For new mums, it can be very difficult to find the right help and guidance to suit you and your new family. As we are always told, there isn’t a manual for parenting; so in some ways the majority of your decisions will ultimately be based on your maternal instincts.
But before you can tap into this sixth sense, you will be force-fed so much information from all kinds of preparatory services that you may feel overloaded.
Before my son arrived, I attended antenatal classes, gratefully received all of the baby books in the East Midlands and was given ongoing advice from our midwife. Whilst some of this advice seemed useful, I needed a way of filtering the most practical information and, to seek this help, I turned to social media: Twitter.

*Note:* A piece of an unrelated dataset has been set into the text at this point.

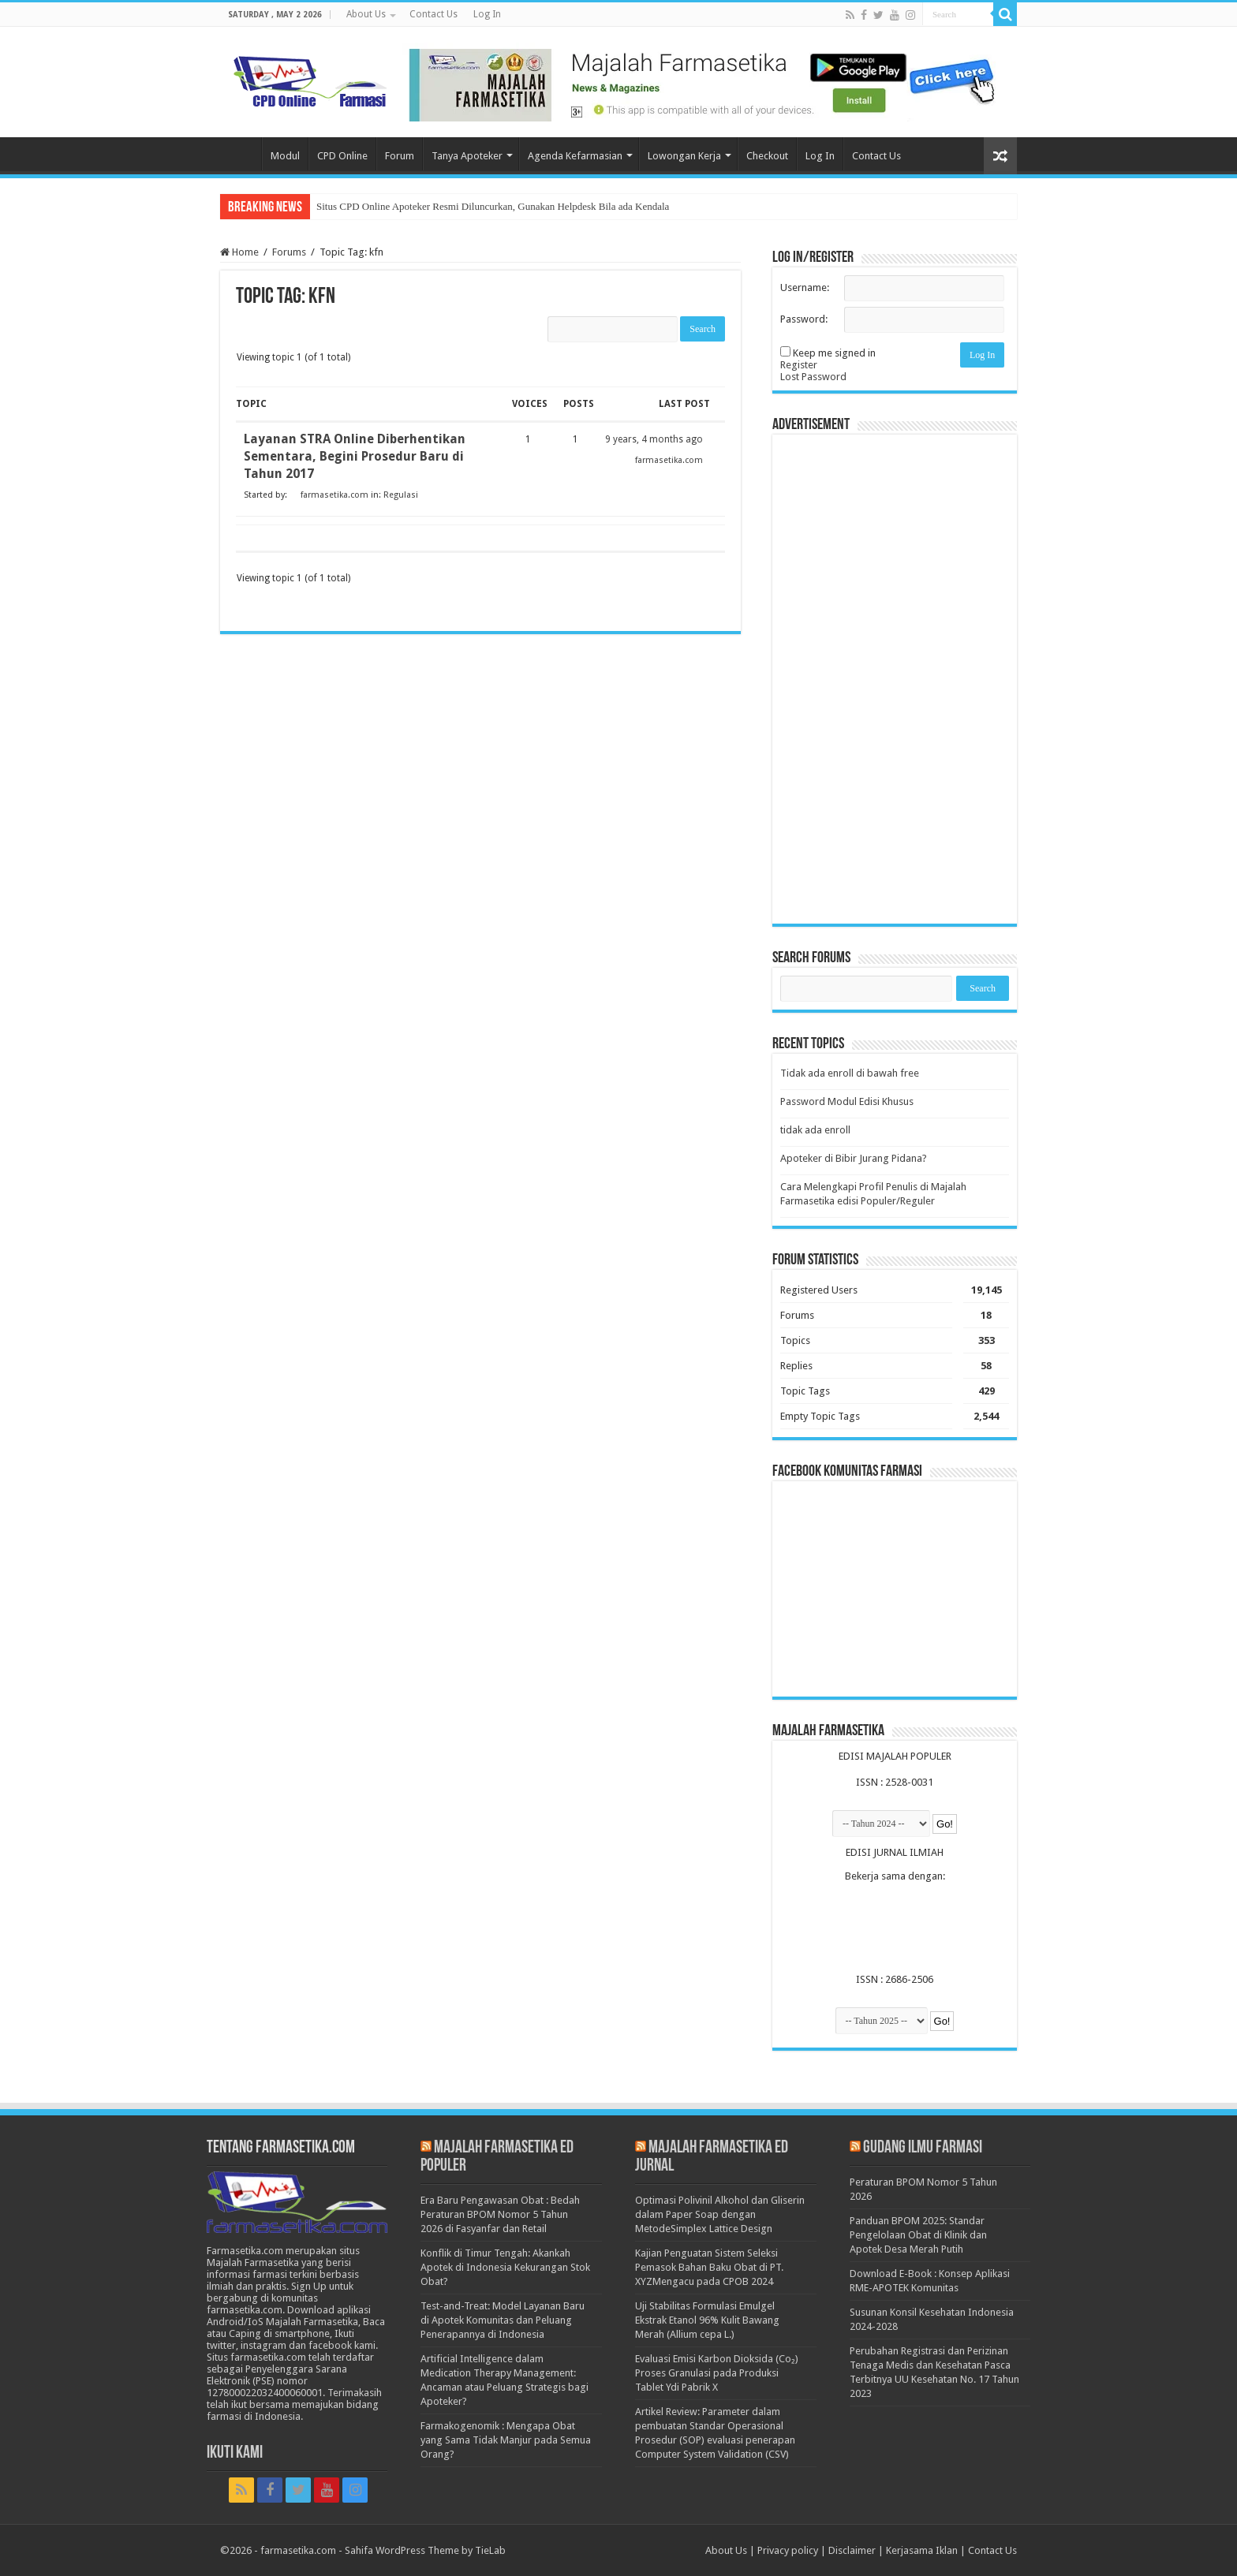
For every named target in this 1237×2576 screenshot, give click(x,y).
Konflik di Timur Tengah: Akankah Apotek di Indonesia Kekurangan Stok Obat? (505, 2267)
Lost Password (813, 377)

Twitter became my best friend and, no matter what time of day or night, there would always be a like-minded mum or dad that was experiencing (or had experienced) the same stages as I was going through. These people were living the same problems as I was – in real time. When your baby projectile vomits at 2.30 in the morning, it is very difficult to recall the 2,500 page NHS guidance on possible causes. But I knew that the contacts I had made on Twitter were also (or had also) been through the same thing and their reassurance was invaluable.
No matter how many books I read, or how many ‘specialists’ I spoke to, I was never more comforted than when I was talking to like-minded mums and dads on Twitter, who were telling me that “they grow out of that” or “we had the same thing last week and my little one is fine”.
I appreciate the hard work and dedication of all the professional support you are afforded as an expecting and/or new mum, but I found that speaking to other people in similar circumstances on Twitter to be the most supportive process of all.
So yes, always use your parenting instincts and seek advice from family, friends and your professional support workers – but I would personally recommend that you explore social media too.